Iconic ocean-going Emergency Towing Vessel to be retired

2104

Having delivered nearly five decades of service to the regional and international maritime industry since she was built in Durban in the 1970s, the iconic ocean-going Emergency Towing Vessel SA Amandla is to be “recycled.”

Almost 48 years old, she was brought into service as the John Ross, together with her sister tug the Wolraad Woltemade. The timeous actions of the Masters, Officers and Crew who sailed on her have saved many lives, prevented countless marine casualties from occurring and also tonnes of marine fuel from polluting the South African coast. Both vessels represented the first government subsidized emergency response capability in the world.

The tugs’ custom-design for the severe sea and weather conditions experienced off of South Africa earned them a place in the record books and, for a very long time, they were regarded as the most powerful of their kind in the world; the SA Amandla still achieving 20 knots in good weather conditions.

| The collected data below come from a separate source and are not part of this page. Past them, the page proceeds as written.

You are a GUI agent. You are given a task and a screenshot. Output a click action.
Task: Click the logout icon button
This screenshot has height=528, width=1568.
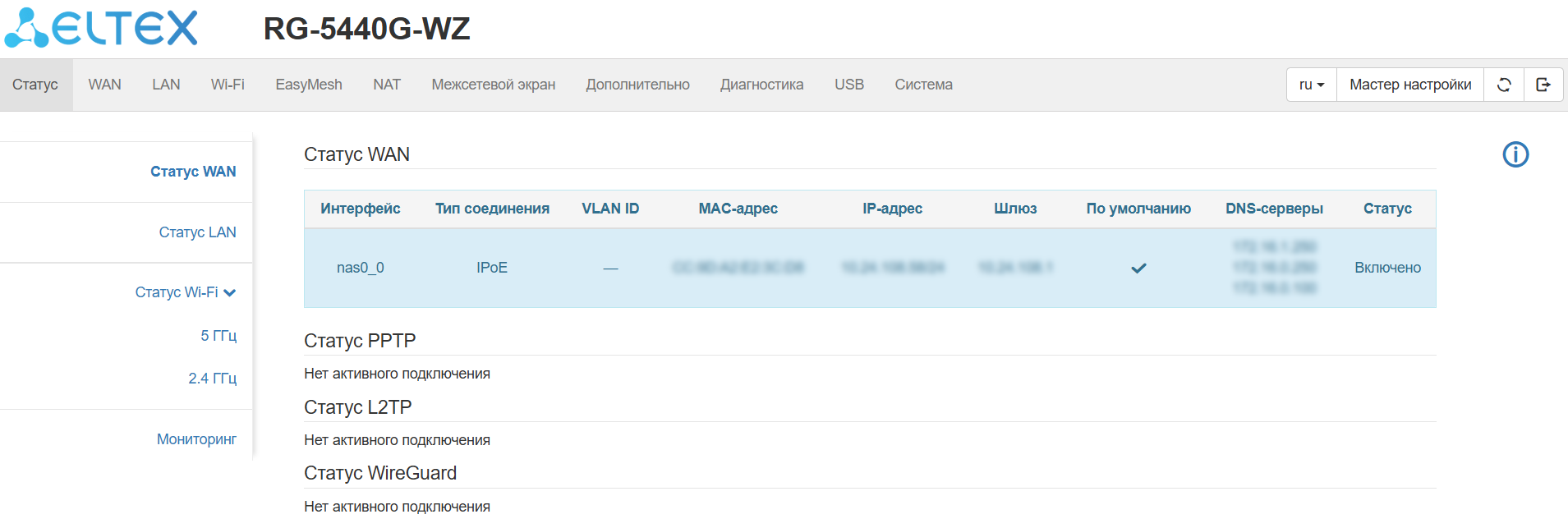pos(1543,85)
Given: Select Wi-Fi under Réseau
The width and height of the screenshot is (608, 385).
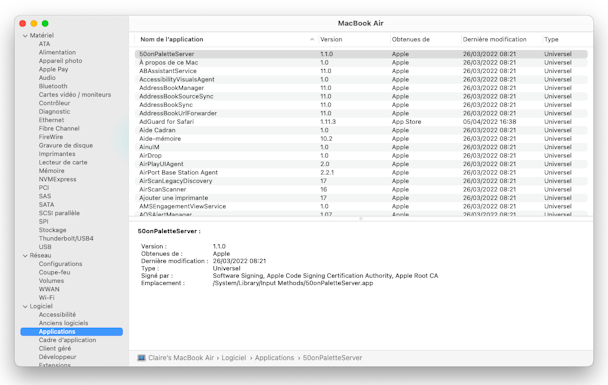Looking at the screenshot, I should (x=47, y=298).
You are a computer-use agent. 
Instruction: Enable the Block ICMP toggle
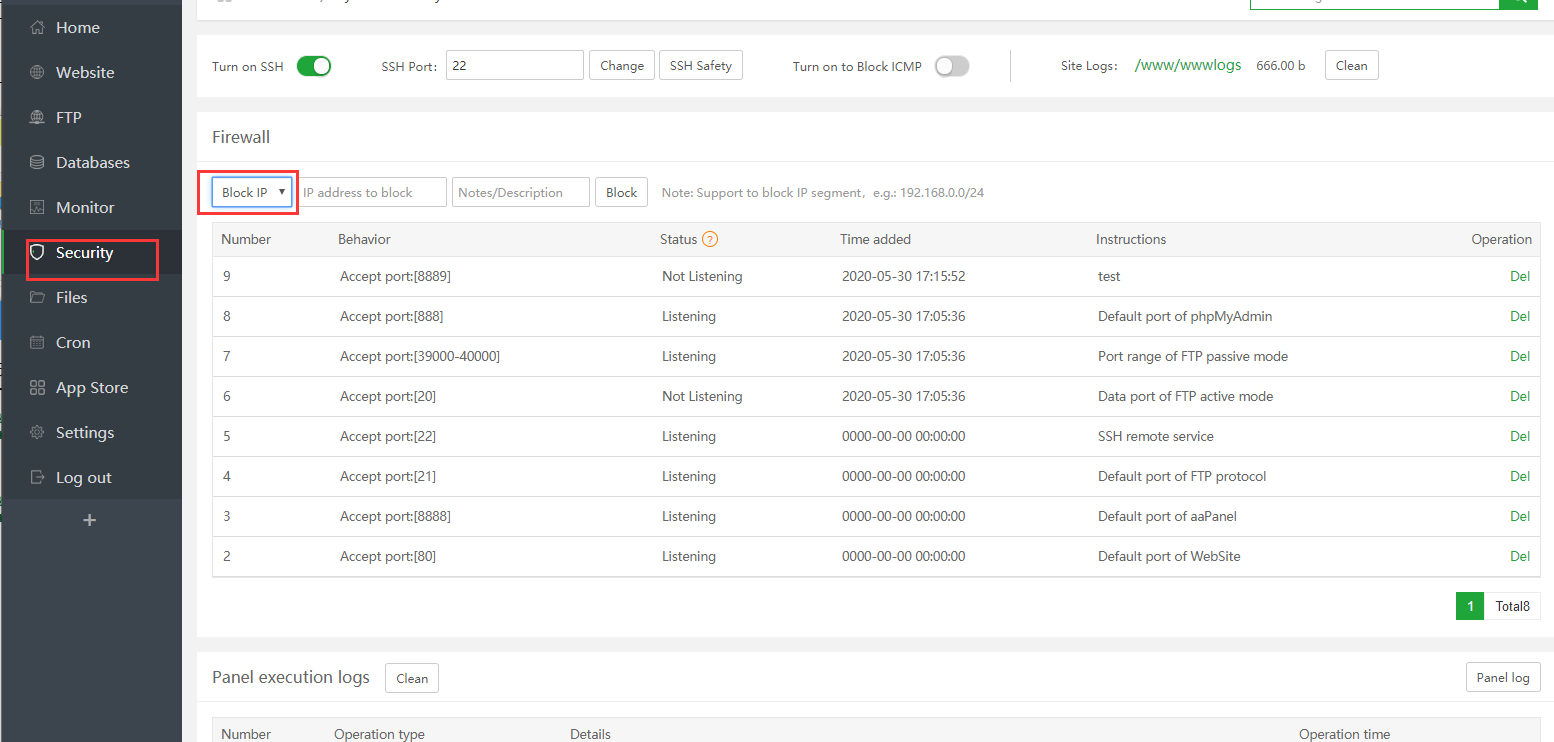[951, 66]
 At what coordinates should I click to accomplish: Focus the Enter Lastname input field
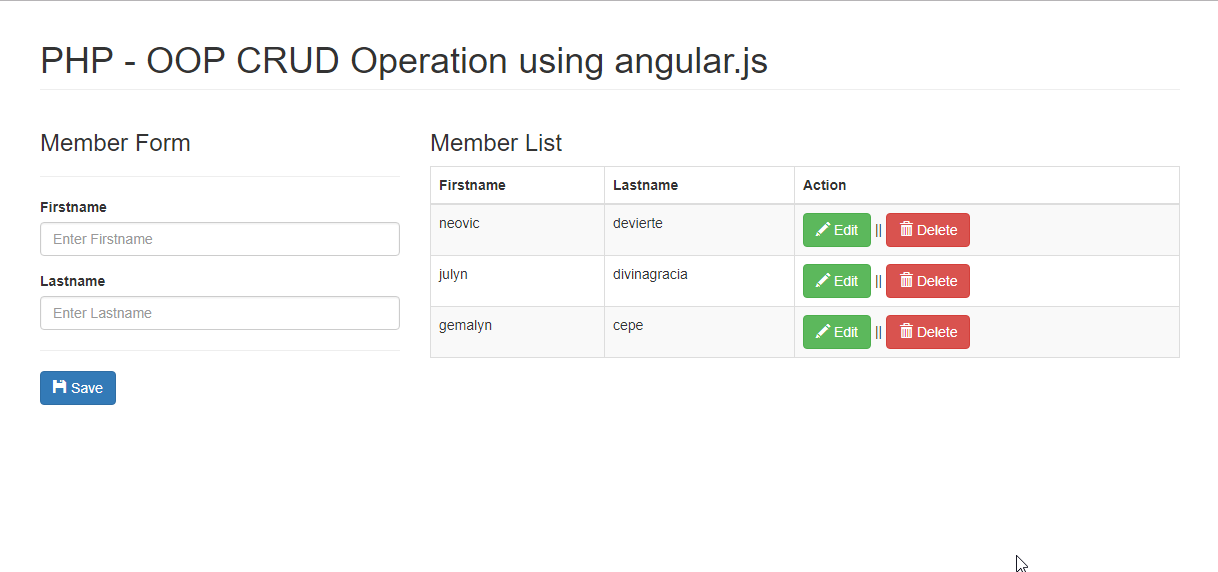[220, 313]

The Wolraad Woltemade was broken up in Inda in 2010, but as SA Amandla is on contract to the Department of Transport and working with the South African Maritime Safety Authority (SAMSA) to respond to maritime emergencies on the South African coast, the tug is a key part of the State’s pollution prevention strategy. It is on standby 24/7/365 at her home port of Cape Town, ready to respond to a callout within 30 minutes.

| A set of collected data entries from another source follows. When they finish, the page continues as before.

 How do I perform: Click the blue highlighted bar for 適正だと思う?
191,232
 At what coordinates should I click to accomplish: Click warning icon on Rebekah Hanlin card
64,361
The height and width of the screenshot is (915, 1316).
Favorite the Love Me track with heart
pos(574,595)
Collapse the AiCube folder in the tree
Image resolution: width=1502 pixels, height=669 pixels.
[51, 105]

But 48 years is a long time in the harsh maritime environment. South African marine solutions company AMSOL, the owner, says: “Now at the end of the SA Amandlas’ working life, which also included many years conducting long distance tow jobs around the world as part of the Global Towing Alliance, a decision has been made to recycle her hull and machinery.”

The tug holds a very special place in many hearts and was a home away from home for hundreds of mariners over the years. To honour this legacy and those involved in the SA Amandla story through the years, and to celebrate the tug’s iconic place in maritime history, a number of events including a public Open Day will take place in August in Cape Town.

Thereafter, SA Amandla will depart South Africa on her final voyage during September.

Built in Durban at the Elgin Brown & Hamer shipyard in 1976, the 2 899-gt vessel has a length of 95 metres and beam of 15 metres.